It’s worth highlighting Curvus’ Norwegian roots. Interestingly, other Norwegian companies and entities have made mHealth related news in recent months, most notably the The Norwegian Agency for Development Cooperation, Norad, announced a $1 million grant to the mHealth Alliance last month. Norwegian mobile operator Telenor has also been actively piloting aging in place initiatives in the country.

Curvus’ offering — like other wireless ECG systems — includes three components: The sensors, the receiving/transmitting device, and the backend analytics.

The C-AD system uses a single-lead sensor with two electrodes and a mobile recorder that transmits via the unlicensed 2.4 GHz frequency. Curvus pitches the system as designed to facilitate “unencumbered cardiac monitoring of patients during the activities of daily living… because of its inconspicuous nature, the Curvus wireless solution also eliminates the stigma associated with wearing a Holter monitor.” According to Curvus, the sensor can operate for 72 hours without any user interaction.

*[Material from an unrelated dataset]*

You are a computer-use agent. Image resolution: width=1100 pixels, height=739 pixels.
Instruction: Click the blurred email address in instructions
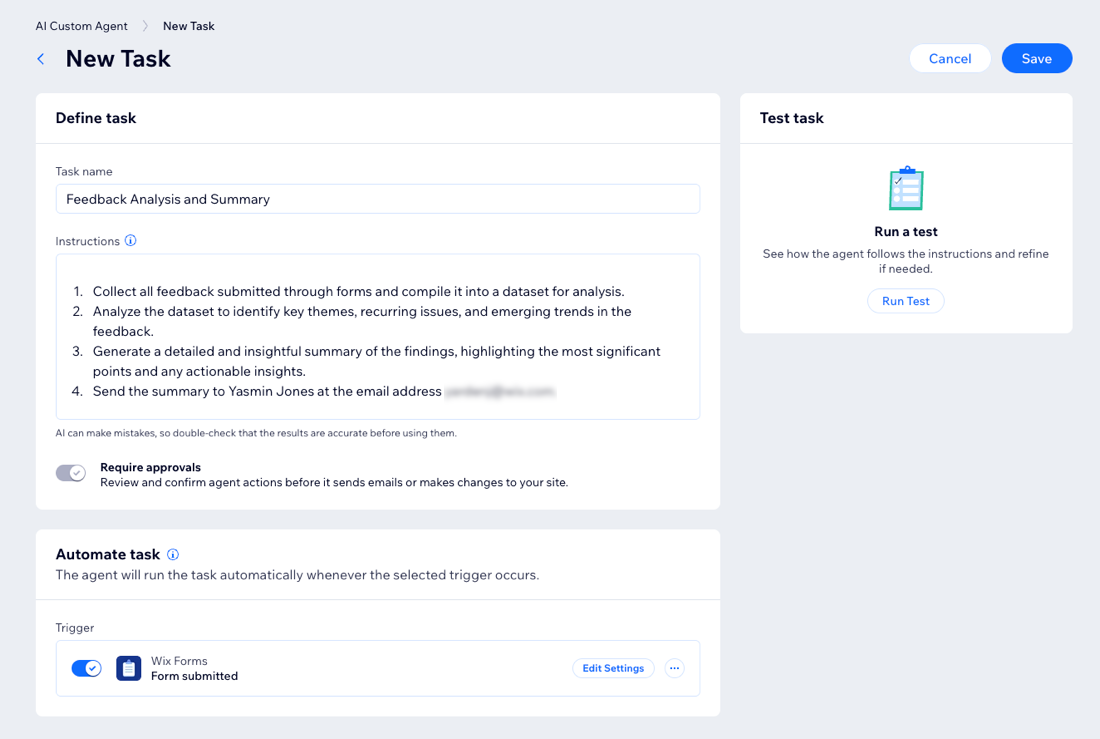coord(499,392)
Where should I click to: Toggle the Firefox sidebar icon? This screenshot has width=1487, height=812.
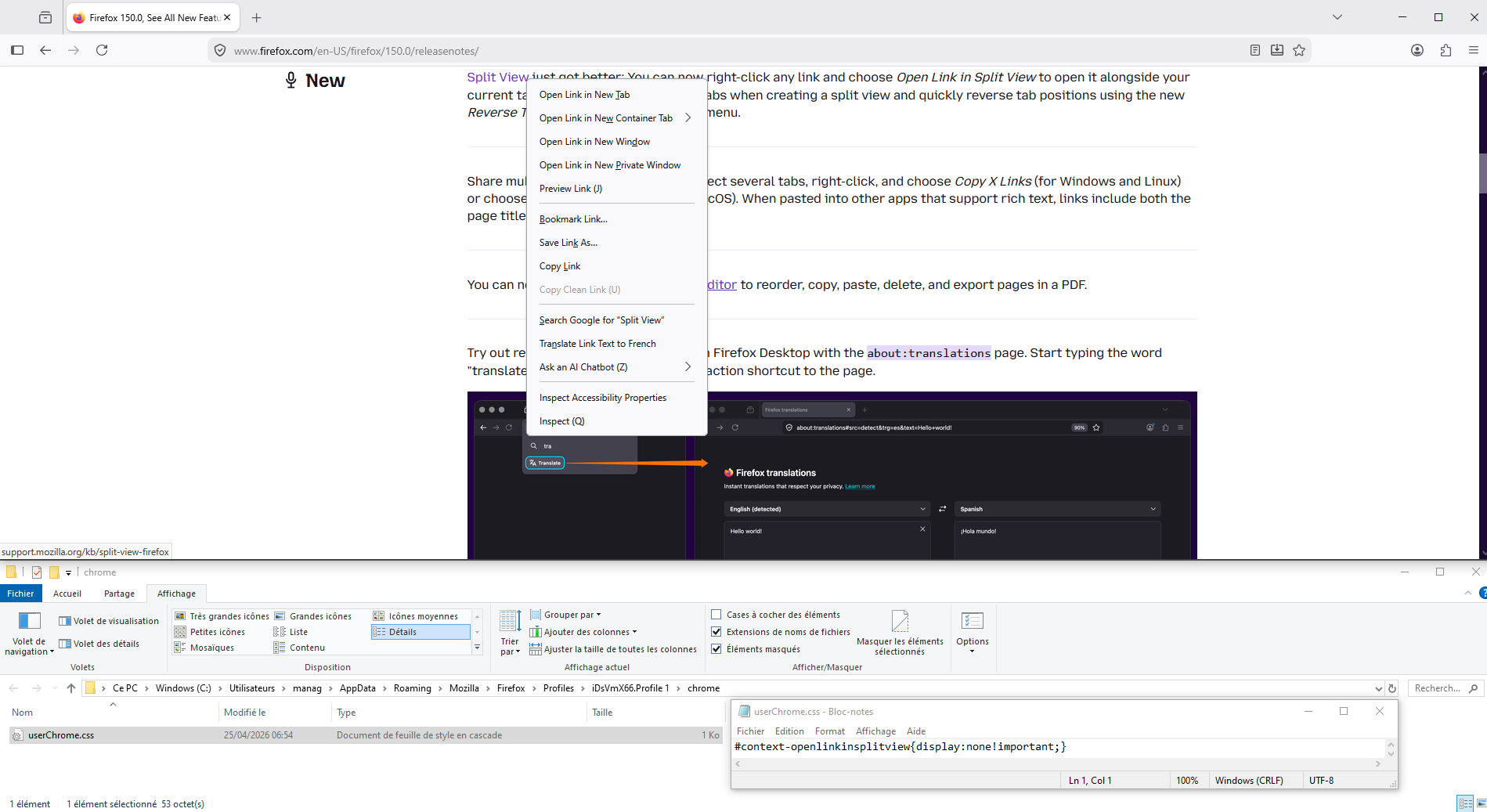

The receiver is a handheld device that receives data streams from the sensors for “permanent storage and analysis of irregular events,” according to the company. The device runs over GSM/GPRS networks like AT&T or T-Mobile USA or via Bluetooth or “a wireless network,” (which likely means WiFi).

Curvus supports the monitor with a data analysis service that crunches ECG data using “clinically established arrhythmia parameters.”

Curvus originally began work on the system in 2003 when it created a prototype of the ECG sensor that demonstrated the device’s wireless design principles. In 2006 the company began clinical trials with patients. In 2007 Curvus began the commercial design phase of C-AD, according to the company’s corporate site.

“We are thrilled that Curvus has achieved regulatory clearance and can now be commercialized in the US,” Borge Bogaard, Chief Executive Officer of Curvus, stated in a press release. “Due to the rapidly increasing burden of atrial fibrillation worldwide, we believe that expanded monitoring and diagnosis of these cardiac events combined with the release of several new anticoagulant drugs, will make a major contribution to control the disastrous worldwide burden of stroke. With its 100 percent wireless design and ability to transmit clear, actionable data whether the patient is resting, running a marathon or showering, we believe Curvus is well-positioned to expand monitoring broadly.”

For more on the Curvus announcement, read the press release here (PDF)

  • David Albert, MD

    I think someone should tell them that you can get a 510(k) but all ambulatory ECG monitoring CPT codes (including MCT) require a minimum of two ECG leads. Their device is not reimbursable under current rules– that is a BIG problem for them.